Spencer Barnes, one of the students who contribute to the research, experimented with soil-based inks. Using a desk-sized 3D printer, he tested two methods: printing soil and seed in successive layers and combining dirt and seed before printing. Both methods were effective. Barnes created a cylindrical prototype that resembled a Chia pet.
Baharlou then proposed 3D-printing soil structures with more complex geometries, such as domes.
“3D-printed soil tends to lose water more quickly and keeps a stronger grip on the water it has,” Ma said. “Because 3D printing makes the environment around the plant drier, we have to incorporate plants that like drier climates. The reason we think this is the case is that the soil gets compacted. When the soil is squeezed through the nozzle, air bubbles are pushed out. When the soil loses air bubbles, it holds onto water more tightly.”
After the positive results, the researchers started to print low walls of about one meter.
They will then consider attaching the 3D printing apparatus to a moving robot to produce constructions that are taller and more intricate with numerous sides.
The researchers expect that the added height will make issues like soil cracking worse in this subsequent stage, thus they will need to refine the recipe for their "soil inks."

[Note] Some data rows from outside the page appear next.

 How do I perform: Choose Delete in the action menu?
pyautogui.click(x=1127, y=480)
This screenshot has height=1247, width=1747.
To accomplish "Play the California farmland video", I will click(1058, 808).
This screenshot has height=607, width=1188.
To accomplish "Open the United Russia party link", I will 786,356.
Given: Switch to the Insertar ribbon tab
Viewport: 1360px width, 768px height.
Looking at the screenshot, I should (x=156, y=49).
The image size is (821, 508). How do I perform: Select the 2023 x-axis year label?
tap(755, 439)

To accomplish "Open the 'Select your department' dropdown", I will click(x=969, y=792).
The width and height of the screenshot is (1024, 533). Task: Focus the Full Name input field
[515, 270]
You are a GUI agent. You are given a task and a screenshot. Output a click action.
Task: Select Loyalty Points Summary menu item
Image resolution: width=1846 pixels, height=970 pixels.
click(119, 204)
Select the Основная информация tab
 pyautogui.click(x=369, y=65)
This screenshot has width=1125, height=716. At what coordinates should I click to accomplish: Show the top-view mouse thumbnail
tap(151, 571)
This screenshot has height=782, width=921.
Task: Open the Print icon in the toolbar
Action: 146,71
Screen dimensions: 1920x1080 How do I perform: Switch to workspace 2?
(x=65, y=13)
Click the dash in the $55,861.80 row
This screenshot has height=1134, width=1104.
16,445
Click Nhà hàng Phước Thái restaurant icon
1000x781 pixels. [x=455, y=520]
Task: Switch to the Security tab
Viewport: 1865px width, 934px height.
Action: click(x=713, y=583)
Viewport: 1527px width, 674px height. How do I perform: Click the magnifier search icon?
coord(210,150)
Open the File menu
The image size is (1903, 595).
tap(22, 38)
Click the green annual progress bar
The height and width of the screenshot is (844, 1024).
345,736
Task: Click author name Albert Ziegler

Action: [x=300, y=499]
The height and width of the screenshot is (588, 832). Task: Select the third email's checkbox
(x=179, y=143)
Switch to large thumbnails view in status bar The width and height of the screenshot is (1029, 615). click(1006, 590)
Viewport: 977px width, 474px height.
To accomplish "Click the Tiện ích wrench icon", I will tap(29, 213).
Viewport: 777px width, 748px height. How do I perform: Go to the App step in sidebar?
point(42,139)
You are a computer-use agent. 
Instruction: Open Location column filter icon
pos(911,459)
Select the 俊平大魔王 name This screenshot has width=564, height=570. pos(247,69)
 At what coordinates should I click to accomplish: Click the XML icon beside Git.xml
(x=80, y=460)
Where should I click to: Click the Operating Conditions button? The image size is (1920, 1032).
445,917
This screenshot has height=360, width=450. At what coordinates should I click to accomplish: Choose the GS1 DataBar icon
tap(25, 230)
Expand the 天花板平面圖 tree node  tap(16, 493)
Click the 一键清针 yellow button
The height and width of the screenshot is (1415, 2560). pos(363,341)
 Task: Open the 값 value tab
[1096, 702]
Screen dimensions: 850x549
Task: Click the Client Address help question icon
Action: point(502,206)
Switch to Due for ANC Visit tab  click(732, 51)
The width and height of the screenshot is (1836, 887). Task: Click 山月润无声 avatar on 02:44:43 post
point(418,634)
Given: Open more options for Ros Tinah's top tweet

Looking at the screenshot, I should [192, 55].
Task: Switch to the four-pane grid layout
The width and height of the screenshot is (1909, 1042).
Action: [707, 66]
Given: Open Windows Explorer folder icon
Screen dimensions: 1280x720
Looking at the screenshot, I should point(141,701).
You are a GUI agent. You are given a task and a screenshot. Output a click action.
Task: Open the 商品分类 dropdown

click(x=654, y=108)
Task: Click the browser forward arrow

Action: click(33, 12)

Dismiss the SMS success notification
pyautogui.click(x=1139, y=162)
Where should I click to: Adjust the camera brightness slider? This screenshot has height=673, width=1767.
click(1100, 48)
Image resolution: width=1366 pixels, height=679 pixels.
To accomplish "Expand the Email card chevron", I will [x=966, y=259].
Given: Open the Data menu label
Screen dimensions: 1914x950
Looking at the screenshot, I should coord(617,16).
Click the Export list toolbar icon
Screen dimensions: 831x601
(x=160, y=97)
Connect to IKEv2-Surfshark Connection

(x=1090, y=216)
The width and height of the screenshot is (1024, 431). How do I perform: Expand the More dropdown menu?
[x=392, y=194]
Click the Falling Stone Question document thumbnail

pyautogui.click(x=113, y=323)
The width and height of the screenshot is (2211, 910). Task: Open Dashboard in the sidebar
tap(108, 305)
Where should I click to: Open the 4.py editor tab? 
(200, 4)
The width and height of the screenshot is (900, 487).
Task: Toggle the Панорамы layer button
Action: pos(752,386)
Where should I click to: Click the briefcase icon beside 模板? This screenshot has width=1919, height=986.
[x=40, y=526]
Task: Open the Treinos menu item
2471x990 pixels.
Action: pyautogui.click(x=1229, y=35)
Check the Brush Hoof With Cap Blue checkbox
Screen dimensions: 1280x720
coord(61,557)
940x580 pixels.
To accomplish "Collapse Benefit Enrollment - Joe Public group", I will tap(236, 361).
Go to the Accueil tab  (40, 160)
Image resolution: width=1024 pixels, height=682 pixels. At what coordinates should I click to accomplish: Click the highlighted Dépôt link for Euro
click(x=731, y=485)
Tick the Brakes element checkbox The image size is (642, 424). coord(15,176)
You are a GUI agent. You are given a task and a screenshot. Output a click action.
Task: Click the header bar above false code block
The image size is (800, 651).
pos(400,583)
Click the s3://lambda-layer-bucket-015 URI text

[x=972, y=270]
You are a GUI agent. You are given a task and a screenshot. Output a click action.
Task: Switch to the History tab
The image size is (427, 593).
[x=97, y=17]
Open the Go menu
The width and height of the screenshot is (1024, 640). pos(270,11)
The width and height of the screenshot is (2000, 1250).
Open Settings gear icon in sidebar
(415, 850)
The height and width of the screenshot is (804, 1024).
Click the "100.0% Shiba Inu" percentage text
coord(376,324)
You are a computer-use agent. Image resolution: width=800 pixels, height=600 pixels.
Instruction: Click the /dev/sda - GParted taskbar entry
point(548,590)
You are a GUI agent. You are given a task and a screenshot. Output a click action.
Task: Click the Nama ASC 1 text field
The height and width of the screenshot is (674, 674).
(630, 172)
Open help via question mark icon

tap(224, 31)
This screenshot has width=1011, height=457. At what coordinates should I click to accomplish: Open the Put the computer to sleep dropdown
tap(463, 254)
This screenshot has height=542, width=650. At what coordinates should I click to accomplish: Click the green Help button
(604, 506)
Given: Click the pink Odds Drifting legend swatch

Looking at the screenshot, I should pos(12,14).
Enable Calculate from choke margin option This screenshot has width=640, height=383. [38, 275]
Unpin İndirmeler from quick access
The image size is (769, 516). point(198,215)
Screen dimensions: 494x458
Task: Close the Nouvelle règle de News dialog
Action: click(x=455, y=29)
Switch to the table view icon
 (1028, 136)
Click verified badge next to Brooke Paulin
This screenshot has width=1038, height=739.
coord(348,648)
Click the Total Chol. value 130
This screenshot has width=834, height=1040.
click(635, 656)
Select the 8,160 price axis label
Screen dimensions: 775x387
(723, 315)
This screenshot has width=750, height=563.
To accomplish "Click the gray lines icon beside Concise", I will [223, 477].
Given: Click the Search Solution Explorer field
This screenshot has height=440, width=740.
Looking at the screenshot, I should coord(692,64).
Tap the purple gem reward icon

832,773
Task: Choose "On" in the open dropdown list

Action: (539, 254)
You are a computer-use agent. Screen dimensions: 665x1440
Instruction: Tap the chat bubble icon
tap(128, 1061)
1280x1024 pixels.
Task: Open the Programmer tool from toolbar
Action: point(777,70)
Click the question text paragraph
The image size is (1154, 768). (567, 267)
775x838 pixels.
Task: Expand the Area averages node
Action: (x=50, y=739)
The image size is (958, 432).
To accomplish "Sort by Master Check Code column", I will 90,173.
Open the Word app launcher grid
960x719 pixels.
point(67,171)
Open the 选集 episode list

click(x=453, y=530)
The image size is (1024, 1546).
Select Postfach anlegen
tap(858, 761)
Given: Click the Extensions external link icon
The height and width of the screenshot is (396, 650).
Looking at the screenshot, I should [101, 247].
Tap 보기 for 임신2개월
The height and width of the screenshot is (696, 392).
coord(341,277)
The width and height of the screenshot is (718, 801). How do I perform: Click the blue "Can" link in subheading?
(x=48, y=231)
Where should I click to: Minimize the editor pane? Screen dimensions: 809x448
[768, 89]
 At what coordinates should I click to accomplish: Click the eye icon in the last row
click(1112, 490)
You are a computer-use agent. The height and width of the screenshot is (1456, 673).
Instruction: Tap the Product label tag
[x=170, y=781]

“Regardless of the material – plastic, metal, clay, soil, or plant life – in the end, it’s a materials problem,” Ma said. “The additive manufacturing process creates uncertainties and opportunities within the material system you’re working with that’s different from conventional systems. You can approach this in different ways. You can try to avoid it and be afraid of it. Or you can try to control it and take advantage. That’s the long-term goal of our research program.”
This study investigates the feasibility of 3D printing soil structures that could support plant life. Stand-alone soil structures were successfully printed without additives using an extrusion method. When the water content is properly controlled, the printed structures are able to support germination and growth of plants. Additionally, we show that the water retention capabilities of printed structures differ from potted soil of the same composition. In three different soil textures, we correlate the drying characteristics with the ability of the soil to support plant growth, and show a fundamental difference in the soil-water characteristics of the extruded soils.